Namun baru-baru ini barulah terkuak, ternyata di mata mereka (sang produsen kendaraan bermotor), kami selaku masyarakat dan konsumen semata dipandang sebagai objek “sapi perahan”, terbukti dari sudah adanya vonis KPPU (Komisi Pengawas Persaingan Usaha) yang menguak modus tersistematis adanya kesepakatan banderol harga antara para produsen kendaraan bermotor tersebut. Mengaku-ngaku sebagai “ONE HEART”, “salam SATU HATI”, ternyata melakukan eksploitasi terhadap konsumen yang didudukan sebagai “sapi perahan”, berarti si produsen tidak “loyal” ke masyarakat, tapi masyarakat dibuat “loyal” kepada sang produsen.
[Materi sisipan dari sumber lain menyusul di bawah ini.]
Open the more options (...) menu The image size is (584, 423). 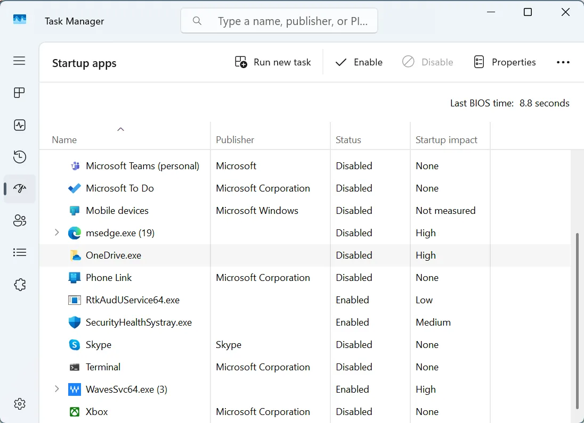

Merasa terjebak oleh segala slogan “gimmick” semacam itu, mengapa hukum tidak menjadikan slogan yang bertendensi mengecoh sebagai bumerang bagi pihak produsen itu sendiri, bagaimana pandangan hukumnya tentang hal ini, sementara kita tahu KPPU hanya dapat menghukum dengan jumlah nominal sanksi denda maksimum yang hanya sekian miliar Rupiah, sementara keuntungan yang diraup dari usaha tidak sehat demikian dari masyarakat selaku konsumen dapat mencapai ratusan miliar Rupiah atau bahkan triliunan Rupiah?
Teknologi motor roda dua sudah berumur lebih dari satu abad lamanya, namun mengapa juga negeri ini seolah tidak mampu membuat merek dan produksi motor anak bangsa sendiri, sehingga menjadi ‘babak-belur’ dieksploitasi bangsa penjajah (secara ekonomi)? Adalah tidak masuk akal, jika sampai kapan pun negeri ini masih dikuasai cengkraman dan pendiktean harga oleh pabrikan motor asing. Sebetulnya itu tidak mungkin terjadi bila saja karyawan perusahaan asing, yang sesama orang Indonesia, tidak justru mengikuti dan turut-serta menjajah bangsanya sendiri, seolah belum cukup juga belajar dari kesalahan masa lampau.